Alors que les débats sur l’augmentation de la redevance pour pollution diffuse, RPD, animent cette rentrée, le sujet de la réduction d’usage des pesticides par des taxes et dispositifs fiscaux n’est pas nouveau pour la recherche. Alain Carpentier, directeur de recherche à Inrae et familier de cette thématique, travaille actuellement sur une étude, dont une version intermédiaire a été présentée lors du congrès des économistes agricoles européens, à Rennes, le 30 août. L’hypothèse qu’il a posée avec ses co-auteurs est la suivante : taxer à 100 % les pesticides au moment de l’achat par les agriculteurs, puis redistribuer aux exploitations l’ensemble des sommes prélevées.
Taxes à 100 %
« Ce taux de 100 % a été retenu pour l’exercice, précise Alain Carpentier. Il n’a aucune valeur prescriptive. Nous aurions pu partir sur 80 %, ou 130 %. L’essentiel, c’est le principe d’une taxe forte, dont le revenu serait redistribué aux exploitants. La taxe vise à inciter à réduire les pesticides. Le retour des taxes collectées vise à préserver le revenu des agriculteurs, l’enjeu étant ici de ne pas nuire au pouvoir incitatif de la taxe. » La restitution de cet argent suivrait un barème spécifique, calculé par zone et par culture. Par exemple, tous les producteurs de colza d’un bassin toucheraient X euros au titre des insecticides applicables à cette culture, même s’ils n’en ont pas utilisé. « L’intérêt pour l’agriculteur est de réduire au maximum ses traitements, explique Alain Carpentier. Dans un cas extrême, s’il arrive à ne pas traiter du tout, il touche les X euros de rétribution sans avoir payé un centime de taxe. »
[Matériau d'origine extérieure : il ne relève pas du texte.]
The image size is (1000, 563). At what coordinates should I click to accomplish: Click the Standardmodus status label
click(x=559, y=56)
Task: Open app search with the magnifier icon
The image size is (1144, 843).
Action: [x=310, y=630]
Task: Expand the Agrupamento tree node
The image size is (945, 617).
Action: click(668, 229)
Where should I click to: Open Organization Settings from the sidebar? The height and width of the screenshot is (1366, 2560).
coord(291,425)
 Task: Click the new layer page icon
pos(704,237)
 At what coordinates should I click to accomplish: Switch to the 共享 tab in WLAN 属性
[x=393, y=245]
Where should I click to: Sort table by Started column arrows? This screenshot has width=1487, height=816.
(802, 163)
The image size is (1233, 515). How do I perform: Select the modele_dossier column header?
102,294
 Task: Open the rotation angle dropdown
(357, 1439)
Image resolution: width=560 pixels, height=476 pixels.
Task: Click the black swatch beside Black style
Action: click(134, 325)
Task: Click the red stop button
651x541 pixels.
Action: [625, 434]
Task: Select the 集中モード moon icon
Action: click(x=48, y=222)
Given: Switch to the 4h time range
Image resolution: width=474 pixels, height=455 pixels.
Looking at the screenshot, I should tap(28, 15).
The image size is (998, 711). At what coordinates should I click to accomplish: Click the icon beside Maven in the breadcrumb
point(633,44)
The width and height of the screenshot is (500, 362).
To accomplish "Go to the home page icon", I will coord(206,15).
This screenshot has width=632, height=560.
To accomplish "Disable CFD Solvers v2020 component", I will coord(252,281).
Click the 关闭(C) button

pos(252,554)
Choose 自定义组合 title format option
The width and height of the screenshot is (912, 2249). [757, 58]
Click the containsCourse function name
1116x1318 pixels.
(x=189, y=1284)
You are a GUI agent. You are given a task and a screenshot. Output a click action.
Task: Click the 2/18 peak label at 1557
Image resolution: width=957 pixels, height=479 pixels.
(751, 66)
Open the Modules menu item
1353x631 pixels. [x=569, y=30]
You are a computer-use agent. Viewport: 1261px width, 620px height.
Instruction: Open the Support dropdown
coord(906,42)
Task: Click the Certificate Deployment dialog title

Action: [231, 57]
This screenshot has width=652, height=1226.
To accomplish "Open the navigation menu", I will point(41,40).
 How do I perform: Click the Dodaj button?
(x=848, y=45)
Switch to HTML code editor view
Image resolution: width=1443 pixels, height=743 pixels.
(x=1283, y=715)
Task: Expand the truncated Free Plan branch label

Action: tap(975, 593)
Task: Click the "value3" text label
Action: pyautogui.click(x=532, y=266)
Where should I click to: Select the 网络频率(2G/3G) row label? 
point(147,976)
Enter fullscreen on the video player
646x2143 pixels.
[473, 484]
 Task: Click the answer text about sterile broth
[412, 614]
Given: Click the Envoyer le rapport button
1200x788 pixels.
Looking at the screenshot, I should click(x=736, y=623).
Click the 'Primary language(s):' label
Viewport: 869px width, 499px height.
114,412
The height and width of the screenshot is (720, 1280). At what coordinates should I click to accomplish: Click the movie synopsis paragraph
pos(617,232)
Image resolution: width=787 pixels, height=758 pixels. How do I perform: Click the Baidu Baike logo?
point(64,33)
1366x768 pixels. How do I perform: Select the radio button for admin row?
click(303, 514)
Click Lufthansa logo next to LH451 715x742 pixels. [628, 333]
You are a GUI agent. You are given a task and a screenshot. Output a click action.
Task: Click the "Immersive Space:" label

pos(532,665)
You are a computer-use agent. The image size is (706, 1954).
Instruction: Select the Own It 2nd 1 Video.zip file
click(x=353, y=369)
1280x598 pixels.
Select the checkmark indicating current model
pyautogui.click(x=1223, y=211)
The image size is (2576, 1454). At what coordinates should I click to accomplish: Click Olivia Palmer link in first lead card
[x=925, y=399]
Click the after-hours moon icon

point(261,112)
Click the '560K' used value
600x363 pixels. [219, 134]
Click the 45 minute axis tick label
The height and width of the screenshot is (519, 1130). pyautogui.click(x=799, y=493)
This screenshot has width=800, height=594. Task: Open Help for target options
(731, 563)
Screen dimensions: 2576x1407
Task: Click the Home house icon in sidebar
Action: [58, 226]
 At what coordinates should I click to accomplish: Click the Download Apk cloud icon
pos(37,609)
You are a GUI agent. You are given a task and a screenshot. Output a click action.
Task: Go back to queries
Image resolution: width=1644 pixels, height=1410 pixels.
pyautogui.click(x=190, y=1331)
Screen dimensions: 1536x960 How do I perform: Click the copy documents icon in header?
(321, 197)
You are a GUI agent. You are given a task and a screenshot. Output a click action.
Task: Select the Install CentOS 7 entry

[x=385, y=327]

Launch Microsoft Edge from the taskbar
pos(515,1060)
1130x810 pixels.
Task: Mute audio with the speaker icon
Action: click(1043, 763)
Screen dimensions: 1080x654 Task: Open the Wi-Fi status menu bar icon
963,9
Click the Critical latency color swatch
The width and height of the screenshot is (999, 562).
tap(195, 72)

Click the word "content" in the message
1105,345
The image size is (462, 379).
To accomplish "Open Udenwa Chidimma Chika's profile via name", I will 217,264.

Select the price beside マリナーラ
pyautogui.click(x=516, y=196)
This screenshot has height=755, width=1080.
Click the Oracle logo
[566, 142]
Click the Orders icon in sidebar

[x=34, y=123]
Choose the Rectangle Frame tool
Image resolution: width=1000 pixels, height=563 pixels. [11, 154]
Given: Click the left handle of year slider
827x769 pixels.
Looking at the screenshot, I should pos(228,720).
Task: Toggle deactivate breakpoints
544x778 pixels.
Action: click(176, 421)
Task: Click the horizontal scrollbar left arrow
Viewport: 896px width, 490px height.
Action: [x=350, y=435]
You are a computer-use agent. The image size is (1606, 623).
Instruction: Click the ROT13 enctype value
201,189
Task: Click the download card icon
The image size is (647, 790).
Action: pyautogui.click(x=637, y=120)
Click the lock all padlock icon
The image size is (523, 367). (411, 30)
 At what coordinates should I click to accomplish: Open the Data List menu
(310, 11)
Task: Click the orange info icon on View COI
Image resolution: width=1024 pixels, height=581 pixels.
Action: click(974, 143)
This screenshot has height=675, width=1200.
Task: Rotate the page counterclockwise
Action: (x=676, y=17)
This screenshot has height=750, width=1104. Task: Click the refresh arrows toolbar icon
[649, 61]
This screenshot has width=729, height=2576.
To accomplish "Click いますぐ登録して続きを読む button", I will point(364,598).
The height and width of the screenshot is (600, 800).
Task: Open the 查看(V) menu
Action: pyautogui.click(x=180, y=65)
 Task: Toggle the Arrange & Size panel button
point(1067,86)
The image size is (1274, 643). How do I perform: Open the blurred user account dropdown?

Vigilance sur les rendements
En suivant cette logique, les usages pourraient reculer de 25 %, selon la modélisation réalisée par les chercheurs. Avec, toutefois, un risque de voir les rendements également reculer. Selon les hypothèses de l’étude, il y aurait pour les agriculteurs une perte nette de l’ordre de 21 euros par hectare, malgré le « retour de taxe ». « C’est encourageant malgré tout, car notre modèle ne prend pas en compte l’application d’alternatives par les agriculteurs », glisse Alain Carpentier. Autrement dit, le système de taxe incite à utiliser moins de pesticides, mais n’empêchera pas l’agriculteur de protéger ses cultures via d’autres dispositifs, qui pourraient permettre d’éviter des pertes, et compenser ces 21 €.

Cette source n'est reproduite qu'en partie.